→ **Problem to work on**: Each line of the records is to be returned verbatim, with the images omitted.

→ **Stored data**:
•••••

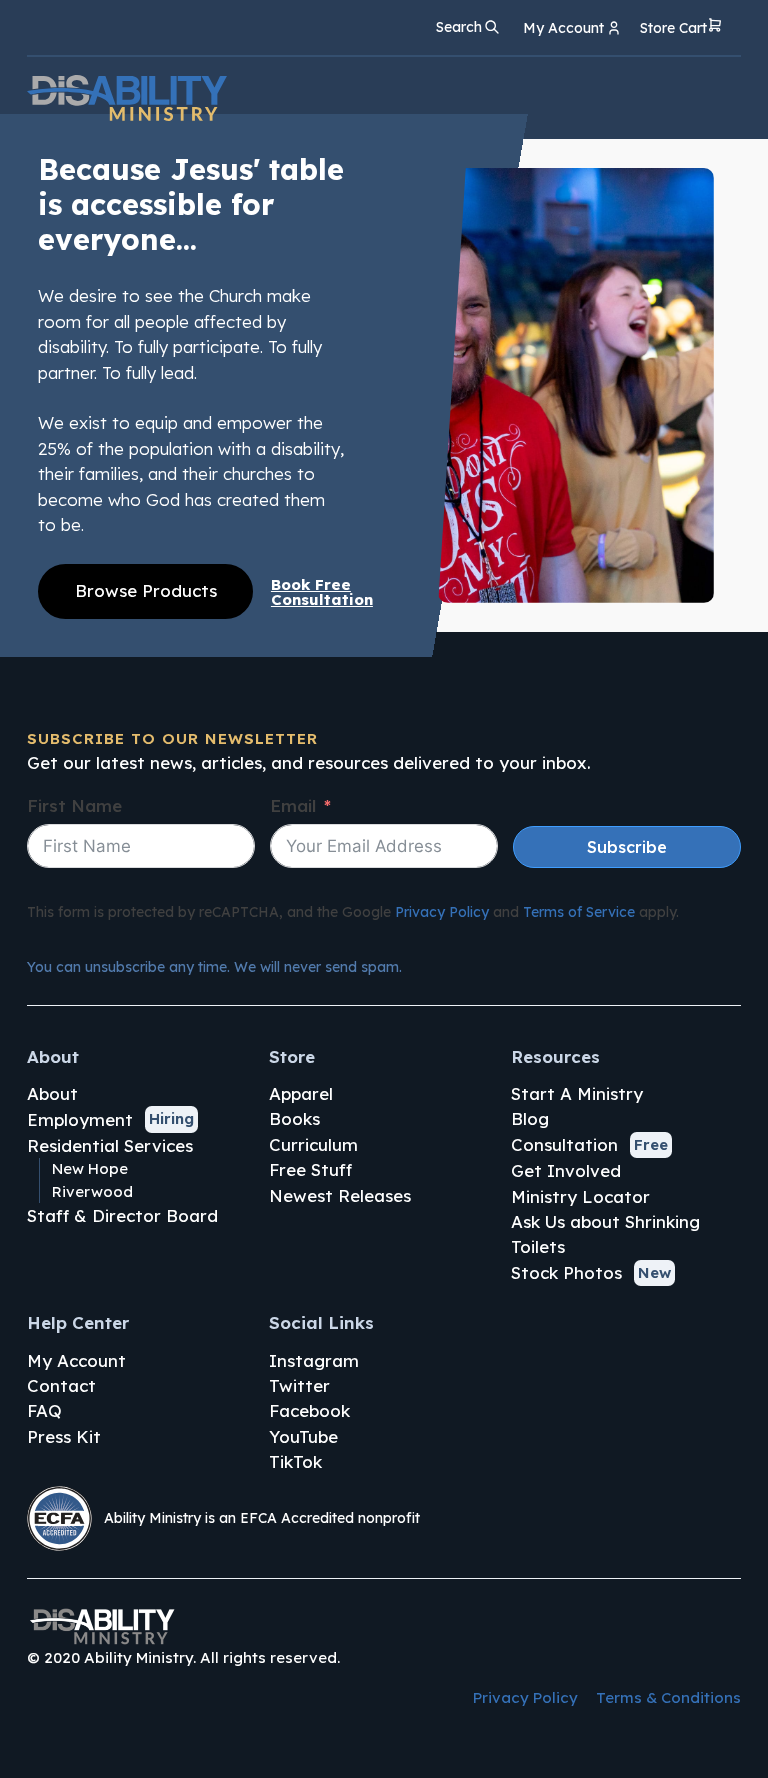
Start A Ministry (577, 1093)
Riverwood (92, 1191)
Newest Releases (340, 1195)
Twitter (299, 1385)
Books (294, 1118)
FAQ (44, 1410)
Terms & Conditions (668, 1697)
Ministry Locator (580, 1196)
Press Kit (64, 1436)
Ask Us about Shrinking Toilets (605, 1234)
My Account (76, 1360)
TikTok (295, 1461)
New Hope (90, 1168)
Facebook (309, 1410)
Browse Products (146, 590)
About (52, 1093)
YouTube (303, 1436)
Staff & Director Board (122, 1215)
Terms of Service (579, 912)
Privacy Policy (442, 912)
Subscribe (627, 847)
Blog (530, 1118)
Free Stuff (310, 1169)
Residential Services (110, 1145)
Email (293, 805)
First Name (74, 805)
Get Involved (566, 1170)
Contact (61, 1385)
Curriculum (313, 1144)
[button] (681, 28)
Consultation (564, 1144)
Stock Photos (566, 1272)
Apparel (301, 1093)
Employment (80, 1119)
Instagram (314, 1360)
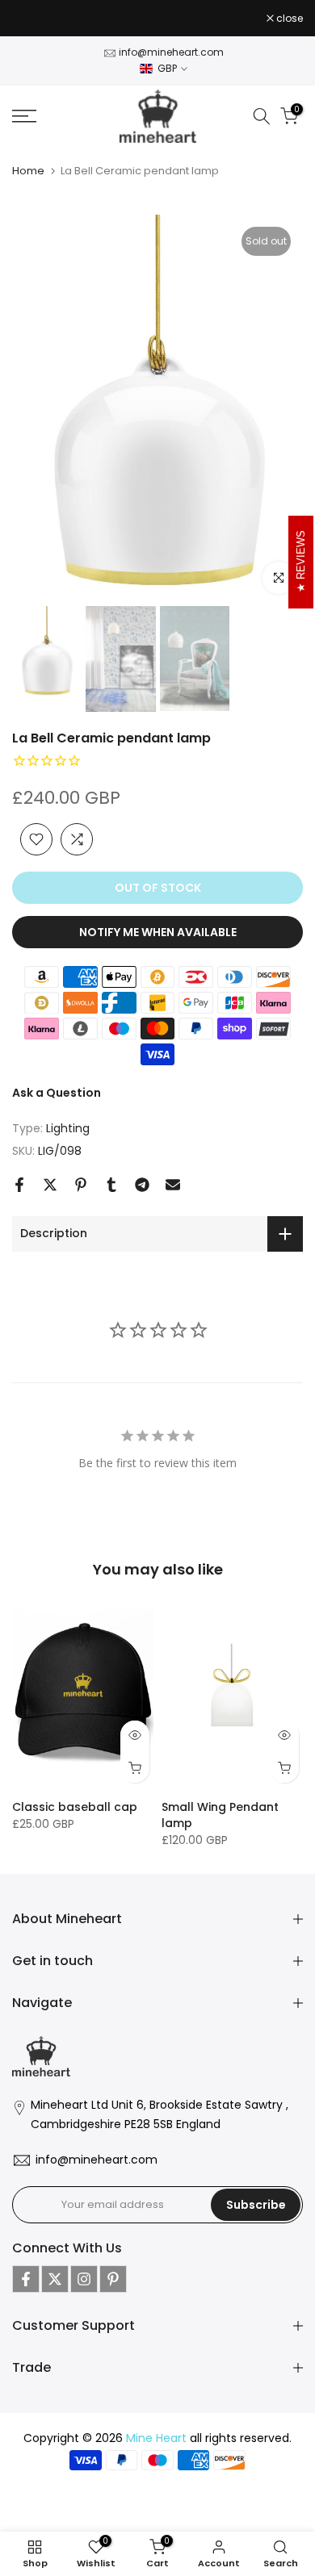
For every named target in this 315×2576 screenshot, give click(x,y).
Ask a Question (56, 1093)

•••••

→ **Solution to this exercise**:
Start A Ministry (577, 1093)
Riverwood (92, 1191)
Newest Releases (340, 1195)
Twitter (299, 1385)
Books (294, 1118)
FAQ (44, 1410)
Terms & Conditions (668, 1697)
Ministry Locator (580, 1196)
Press Kit (64, 1436)
Ask Us about Shrinking Toilets (605, 1234)
My Account (76, 1360)
TikTok (295, 1461)
New Hope (90, 1168)
Facebook (309, 1410)
Browse Products (146, 590)
About (52, 1093)
YouTube (303, 1436)
Staff & Director Board (122, 1215)
Terms of Service (579, 912)
Privacy Policy (442, 912)
Subscribe (627, 847)
Blog (530, 1118)
Free Stuff (310, 1169)
Residential Services (110, 1145)
Email (293, 805)
First Name (74, 805)
Get Involved (566, 1170)
Contact (61, 1385)
Curriculum (313, 1144)
[button] (681, 28)
Consultation (564, 1144)
Stock Photos (566, 1272)
Apparel (301, 1093)
Employment (80, 1119)
Instagram (314, 1360)
For every named target in this 315×2576 screenshot, give click(x,y).
Ask a Question (56, 1093)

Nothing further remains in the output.